Masani the senior was out of Delhi and Shakuntala was left to live back in Delhi and only at this point she tries to get a “job” and the rest of the book centers around how she met with success and much neglect and the mother-son duo’s correspondence is much about this struggle to earn money to live in Delhi and how much her expectations from Mrs.Gandhi didn’t fructify.

One should imagine Mrs.Gandhi’s own sense of revenge etc. I am sure Mrs.Gandhi wouldn’t have relished Zareer’s book on her, as much as I am now reminded of Do Moreaes (another of my Oxford friend) whose book too on Mrs.Gandhi, she didn’t relish and she almost banned him from then onwards.

Now, in short, I feel sad the marriage of Minoo and Shakuntala broker up and the son, now I find turned a gay and in Indian parental lingo, a wreck?

I have known so many Indian families, all well-educated, well-connected, and wealthy even by ordinary standards. I have known so many of these families. Some of them have been my Oxford day’s friends. But alas! Some of the most gifted of my friends couldn’t live together their families broke up. I feel often distressed.

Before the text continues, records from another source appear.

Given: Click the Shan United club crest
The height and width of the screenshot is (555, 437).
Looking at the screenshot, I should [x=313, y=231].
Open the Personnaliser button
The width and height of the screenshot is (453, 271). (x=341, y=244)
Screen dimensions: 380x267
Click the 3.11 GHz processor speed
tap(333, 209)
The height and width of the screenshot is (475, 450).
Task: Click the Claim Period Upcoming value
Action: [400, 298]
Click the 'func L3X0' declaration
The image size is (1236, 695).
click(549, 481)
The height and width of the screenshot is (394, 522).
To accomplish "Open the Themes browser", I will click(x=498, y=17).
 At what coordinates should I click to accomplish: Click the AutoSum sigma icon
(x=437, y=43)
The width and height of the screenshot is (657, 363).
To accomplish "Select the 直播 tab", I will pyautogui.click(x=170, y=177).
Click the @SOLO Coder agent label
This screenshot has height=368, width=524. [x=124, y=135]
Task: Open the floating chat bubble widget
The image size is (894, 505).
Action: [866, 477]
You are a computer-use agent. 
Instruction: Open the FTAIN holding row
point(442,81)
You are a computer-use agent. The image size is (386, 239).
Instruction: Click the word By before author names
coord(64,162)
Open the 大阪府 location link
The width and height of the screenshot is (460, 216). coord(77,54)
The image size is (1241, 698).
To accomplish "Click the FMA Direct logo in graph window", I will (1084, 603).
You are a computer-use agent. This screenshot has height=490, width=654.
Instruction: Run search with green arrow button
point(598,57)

What is wrong with our Indo-British encounters?
What we gain by our British education?

How that Western education impacts our own Indian women?
Why such gifted men proved to be such disastrous failures?

I want parents of the present day affluence to ponder over some of these questions.

To talk of parental responsibilities seems a bit granny talk, right?
And yet, I like to as: dont the parents have some role in seeing through the lives of their sons and daughters?

I stop with these rather unstructured questions!